** START **

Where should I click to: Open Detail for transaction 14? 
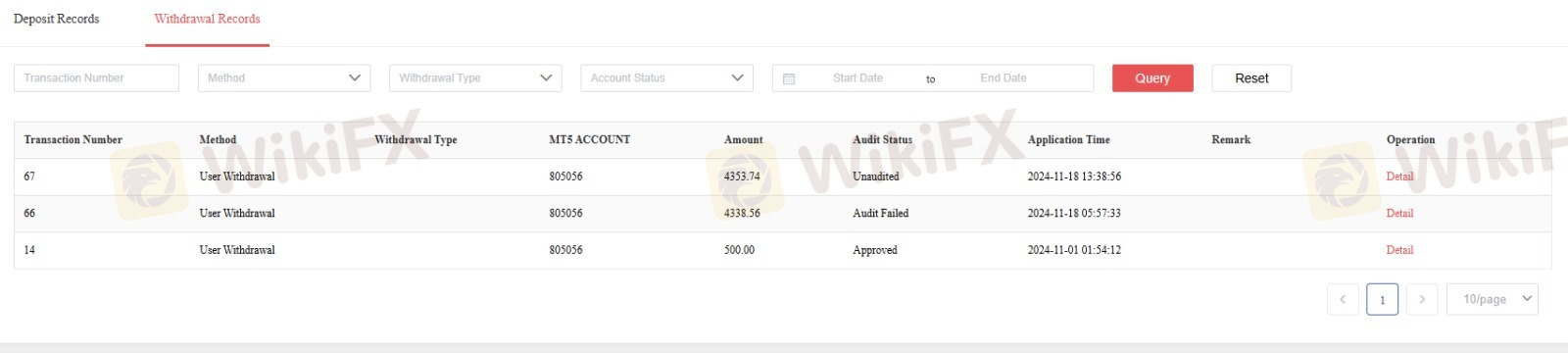(1399, 250)
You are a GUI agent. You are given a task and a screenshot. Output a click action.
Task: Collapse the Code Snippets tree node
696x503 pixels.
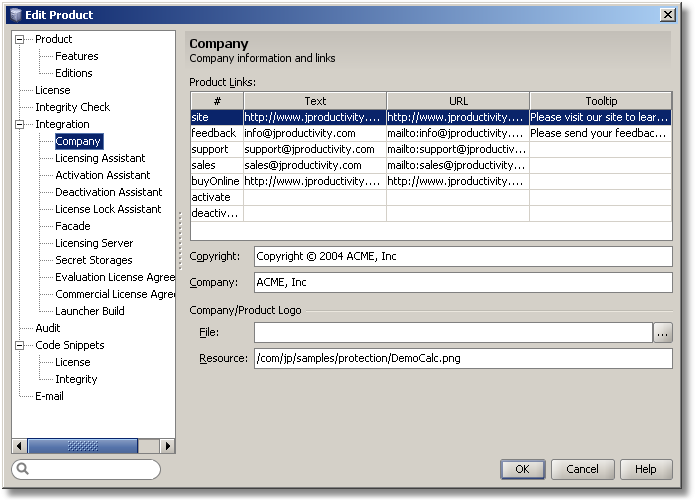coord(20,346)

** END **

Quote every line of text from the entries above word for word, leaving out the pictures.

Where should I click to: Open Detail for transaction 14? 
(1399, 250)
You are a GUI agent. You are given a task and a screenshot. Output a click action.
Task: Collapse the Code Snippets tree node
696x503 pixels.
coord(20,346)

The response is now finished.